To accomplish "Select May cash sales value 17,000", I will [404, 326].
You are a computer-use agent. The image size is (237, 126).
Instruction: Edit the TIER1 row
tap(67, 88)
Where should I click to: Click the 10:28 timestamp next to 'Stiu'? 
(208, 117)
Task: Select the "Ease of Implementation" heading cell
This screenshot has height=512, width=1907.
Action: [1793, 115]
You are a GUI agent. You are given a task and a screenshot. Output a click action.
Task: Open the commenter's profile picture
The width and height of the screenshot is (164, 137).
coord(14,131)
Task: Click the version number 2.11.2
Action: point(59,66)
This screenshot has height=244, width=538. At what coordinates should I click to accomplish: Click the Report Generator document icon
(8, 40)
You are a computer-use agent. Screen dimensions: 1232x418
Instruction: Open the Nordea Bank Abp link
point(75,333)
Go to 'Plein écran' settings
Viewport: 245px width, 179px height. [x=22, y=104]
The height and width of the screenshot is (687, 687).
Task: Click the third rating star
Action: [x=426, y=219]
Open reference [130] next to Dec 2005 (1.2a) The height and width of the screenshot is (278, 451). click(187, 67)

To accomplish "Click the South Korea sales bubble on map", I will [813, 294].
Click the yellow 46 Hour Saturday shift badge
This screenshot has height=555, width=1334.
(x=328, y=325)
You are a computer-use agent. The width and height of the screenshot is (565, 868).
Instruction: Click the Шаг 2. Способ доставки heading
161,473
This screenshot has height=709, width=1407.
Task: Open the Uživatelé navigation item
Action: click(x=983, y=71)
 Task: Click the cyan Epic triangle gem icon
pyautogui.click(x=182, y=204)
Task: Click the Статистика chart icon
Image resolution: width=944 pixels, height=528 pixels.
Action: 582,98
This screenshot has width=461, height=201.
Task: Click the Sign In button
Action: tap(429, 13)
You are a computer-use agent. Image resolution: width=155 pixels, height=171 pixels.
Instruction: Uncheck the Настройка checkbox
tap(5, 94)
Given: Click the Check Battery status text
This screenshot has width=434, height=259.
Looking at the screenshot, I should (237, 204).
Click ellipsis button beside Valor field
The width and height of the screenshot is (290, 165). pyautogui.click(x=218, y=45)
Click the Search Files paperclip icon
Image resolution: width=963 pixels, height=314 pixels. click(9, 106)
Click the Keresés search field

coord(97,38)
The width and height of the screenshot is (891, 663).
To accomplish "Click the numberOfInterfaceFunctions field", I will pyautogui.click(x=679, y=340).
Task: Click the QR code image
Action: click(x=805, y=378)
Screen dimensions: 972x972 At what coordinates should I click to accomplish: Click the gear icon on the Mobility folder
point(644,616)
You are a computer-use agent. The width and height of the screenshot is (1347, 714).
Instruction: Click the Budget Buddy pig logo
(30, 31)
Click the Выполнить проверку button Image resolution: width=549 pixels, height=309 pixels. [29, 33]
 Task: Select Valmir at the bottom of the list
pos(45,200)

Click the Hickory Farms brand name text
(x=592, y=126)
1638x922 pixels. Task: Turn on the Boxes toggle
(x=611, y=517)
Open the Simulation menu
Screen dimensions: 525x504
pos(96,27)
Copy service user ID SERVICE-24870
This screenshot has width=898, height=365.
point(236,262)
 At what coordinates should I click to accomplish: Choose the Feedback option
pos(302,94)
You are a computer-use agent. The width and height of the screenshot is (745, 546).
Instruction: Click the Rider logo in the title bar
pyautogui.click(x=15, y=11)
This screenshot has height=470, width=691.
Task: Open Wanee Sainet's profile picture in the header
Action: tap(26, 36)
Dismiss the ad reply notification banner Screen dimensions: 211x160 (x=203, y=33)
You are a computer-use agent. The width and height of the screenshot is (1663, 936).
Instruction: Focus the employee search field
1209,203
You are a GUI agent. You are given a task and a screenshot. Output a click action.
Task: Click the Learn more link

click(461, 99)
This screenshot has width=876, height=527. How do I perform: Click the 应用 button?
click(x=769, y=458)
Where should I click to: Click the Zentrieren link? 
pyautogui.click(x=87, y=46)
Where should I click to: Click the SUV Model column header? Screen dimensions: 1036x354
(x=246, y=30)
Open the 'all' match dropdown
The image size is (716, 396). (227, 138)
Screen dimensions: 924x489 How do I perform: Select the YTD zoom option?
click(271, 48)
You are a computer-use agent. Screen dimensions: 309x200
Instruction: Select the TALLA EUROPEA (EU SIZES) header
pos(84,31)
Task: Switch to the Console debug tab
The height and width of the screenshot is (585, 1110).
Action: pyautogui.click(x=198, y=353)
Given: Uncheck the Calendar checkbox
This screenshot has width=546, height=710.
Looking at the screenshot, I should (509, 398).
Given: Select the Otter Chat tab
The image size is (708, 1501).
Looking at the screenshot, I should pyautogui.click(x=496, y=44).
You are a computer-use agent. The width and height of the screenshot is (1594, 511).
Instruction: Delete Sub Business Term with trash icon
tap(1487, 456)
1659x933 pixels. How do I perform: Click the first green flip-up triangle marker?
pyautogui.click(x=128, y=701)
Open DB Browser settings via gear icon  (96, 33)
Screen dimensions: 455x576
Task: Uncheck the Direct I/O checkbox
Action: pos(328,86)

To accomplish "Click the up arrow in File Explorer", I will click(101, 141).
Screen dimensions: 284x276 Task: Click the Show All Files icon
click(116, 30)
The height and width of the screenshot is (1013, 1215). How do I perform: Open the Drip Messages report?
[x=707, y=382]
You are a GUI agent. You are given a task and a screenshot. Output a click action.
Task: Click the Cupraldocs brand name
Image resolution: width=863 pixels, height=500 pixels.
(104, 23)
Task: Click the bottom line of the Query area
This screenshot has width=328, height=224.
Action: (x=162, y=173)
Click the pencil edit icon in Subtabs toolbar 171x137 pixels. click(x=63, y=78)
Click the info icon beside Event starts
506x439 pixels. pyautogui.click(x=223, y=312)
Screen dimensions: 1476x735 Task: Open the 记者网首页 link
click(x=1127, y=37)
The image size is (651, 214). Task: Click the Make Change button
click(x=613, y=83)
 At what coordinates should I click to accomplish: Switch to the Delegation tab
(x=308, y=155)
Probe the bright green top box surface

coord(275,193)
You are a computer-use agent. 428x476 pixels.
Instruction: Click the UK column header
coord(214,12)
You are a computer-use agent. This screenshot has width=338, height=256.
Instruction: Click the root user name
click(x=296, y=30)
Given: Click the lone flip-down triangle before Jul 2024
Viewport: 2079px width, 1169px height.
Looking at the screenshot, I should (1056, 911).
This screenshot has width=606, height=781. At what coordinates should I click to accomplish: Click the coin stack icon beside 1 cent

================================

- **Ejercicio escrito**: Repite sin cambios las líneas desde la que contiene "is (1347, 714)." hasta la que contiene "pos(302,94)", ambas incluidas.

- **Respuesta**:
You are a computer-use agent. The width and height of the screenshot is (1347, 714).
Instruction: Click the Budget Buddy pig logo
(30, 31)
Click the Выполнить проверку button Image resolution: width=549 pixels, height=309 pixels. [29, 33]
 Task: Select Valmir at the bottom of the list
pos(45,200)

Click the Hickory Farms brand name text
(x=592, y=126)
1638x922 pixels. Task: Turn on the Boxes toggle
(x=611, y=517)
Open the Simulation menu
Screen dimensions: 525x504
pos(96,27)
Copy service user ID SERVICE-24870
This screenshot has width=898, height=365.
point(236,262)
 At what coordinates should I click to accomplish: Choose the Feedback option
pos(302,94)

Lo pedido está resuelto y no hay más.